With forecasters expecting low rain totals over the weekend ahead of wetter weather on Monday, county officials said flood levels on the Salinas River are actively decreasing.
Still, about 200 miles of Highway 1 — much of it along the Big Sur coast, a favorite with tourists — remains closed, from historic Deetjen’s Inn to Ragged Point in San Luis Obispo County. The road is expected to remain closed until the end of the week.
And meanwhile, a homecoming is yet to appear on the horizon for thousands of farmworkers in the Pajaro Valley, a three-square-mile community where last week a failed dam caused more than 800 homes to be flooded by murky water.
In addition to contaminated silt, mud and flooding, homes could also be subject to severe structural damage that would make re-entry unsafe, Monterey County Deputy Sheriff Keith Boyd said earlier in the week.
Through Saturday, more than $101,000 had been raised by a GoFundMe campaign to help farm workers, who said in interviews they felt neglected by the state’s emergency response.
The mixed messages from the state did nothing to calm nerves. United Way, the state agency that coordinates relief efforts, told this news organization on Thursday that just over $300,000 would be made available to displaced workers – far less than US Governor Gavin Newsom’s pledge $42 million.

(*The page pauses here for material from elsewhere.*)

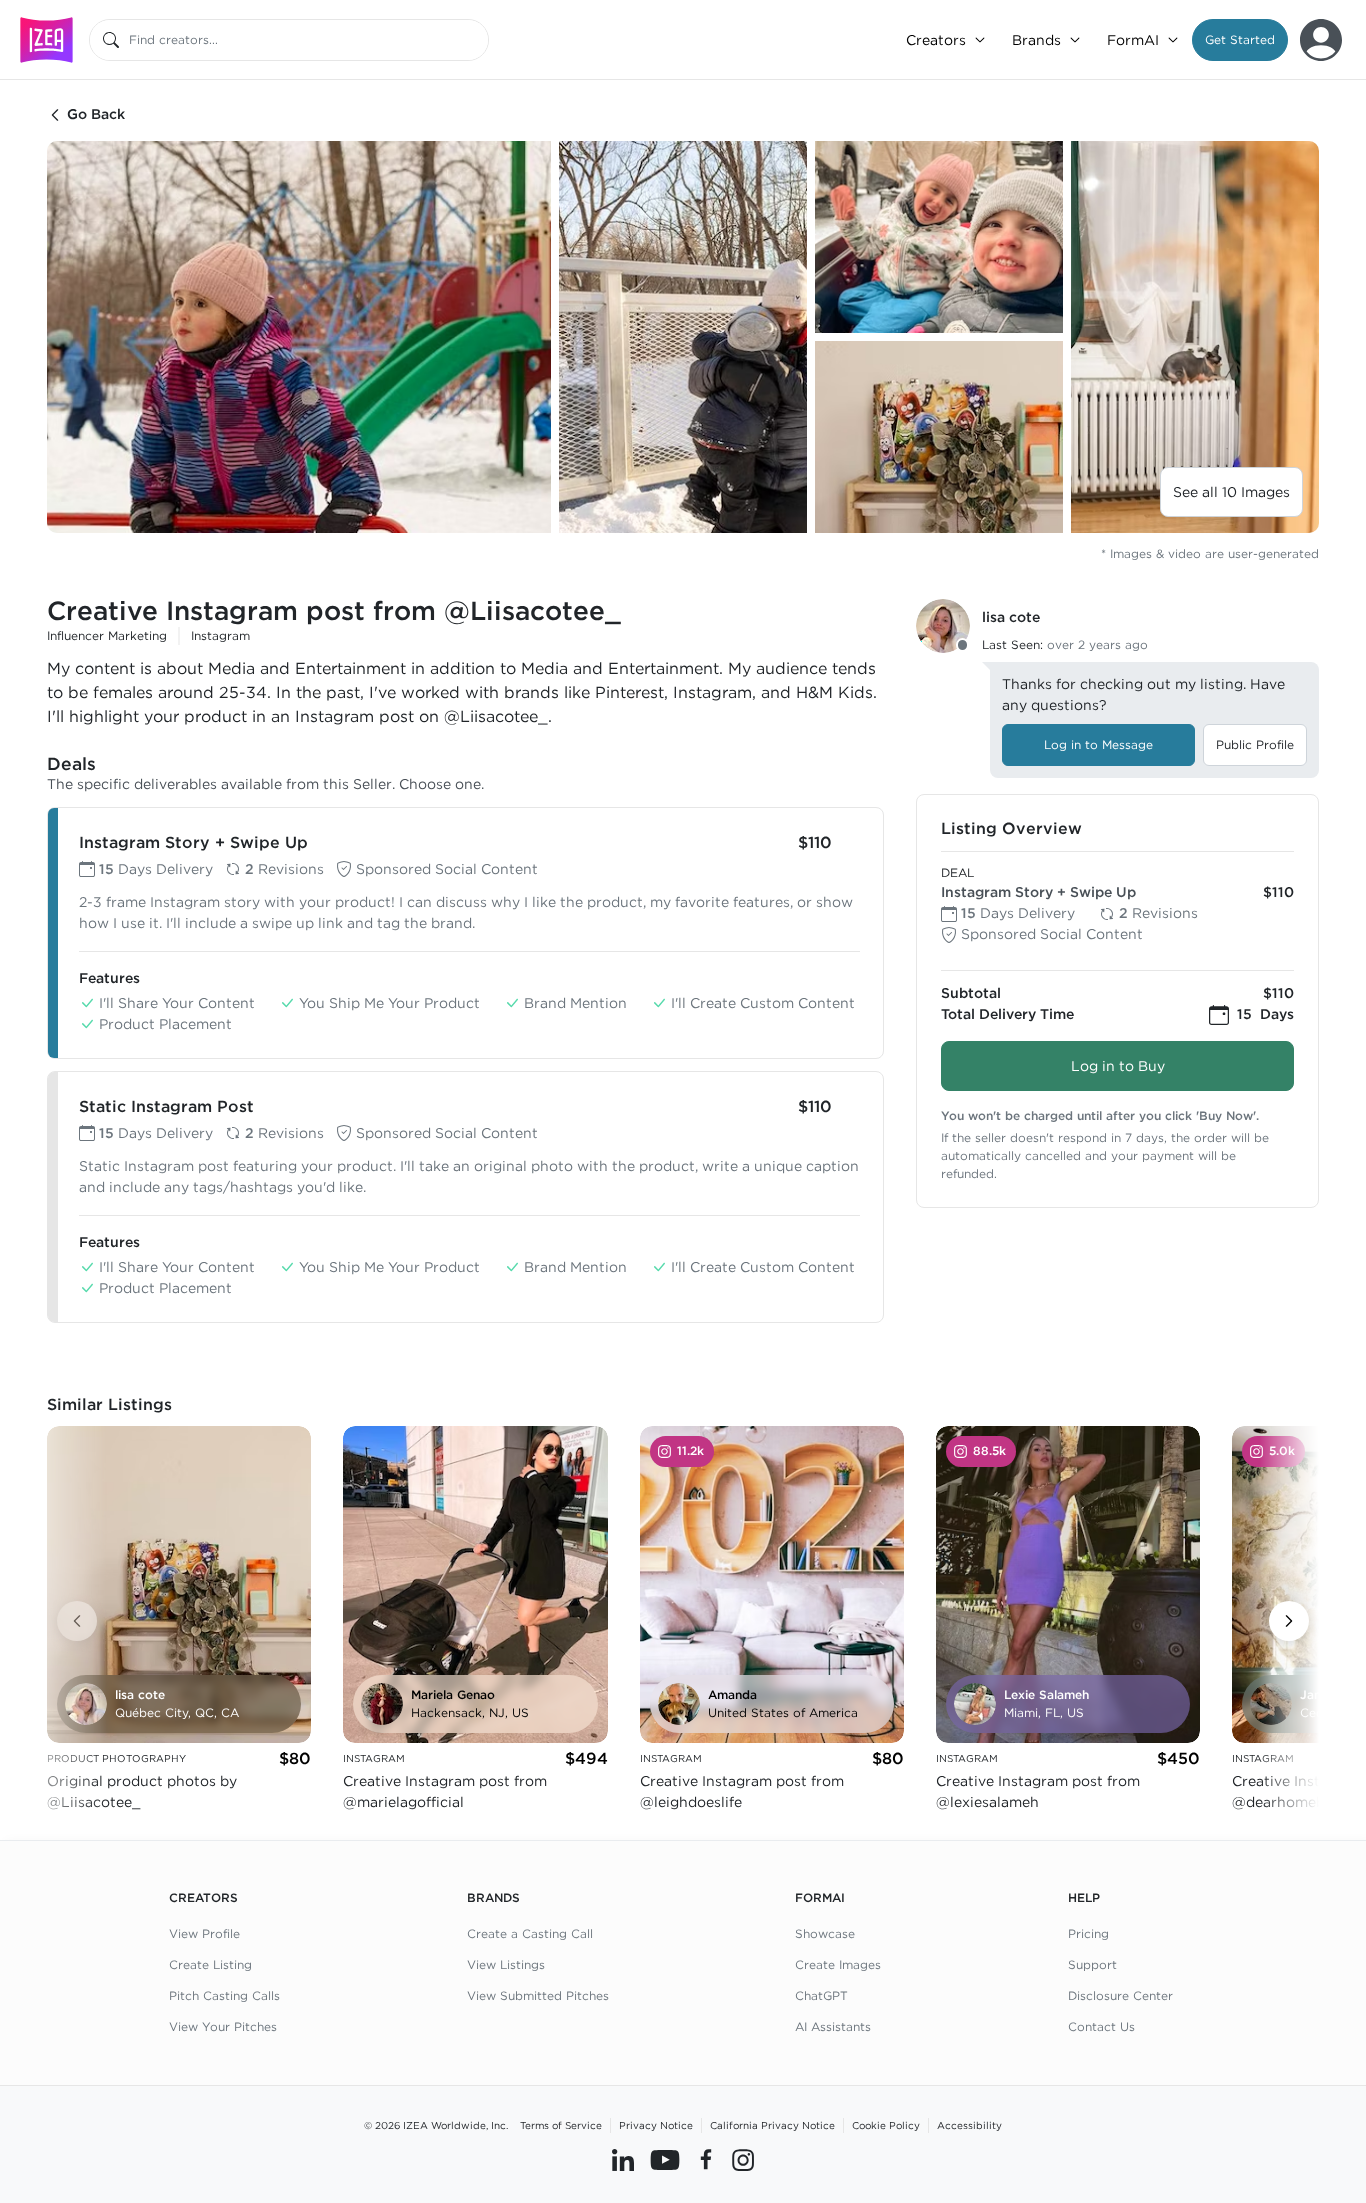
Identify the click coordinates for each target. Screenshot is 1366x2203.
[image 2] (683, 337)
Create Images (838, 1964)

Maria Ramos, a women’s rights advocate in Santa Cruz County who started the GoFundMe page, wrote that after continuing to work during the pandemic and amid devastating wildfire seasons, the community of farm workers in Pajaro was “abandoned more once”.
“They are cold, hungry, homeless and living in terror for an uncertain future,” wrote Ramos on the campaign page. “How much more can they take?”
Staff writer Aldo Toledo contributed to this report.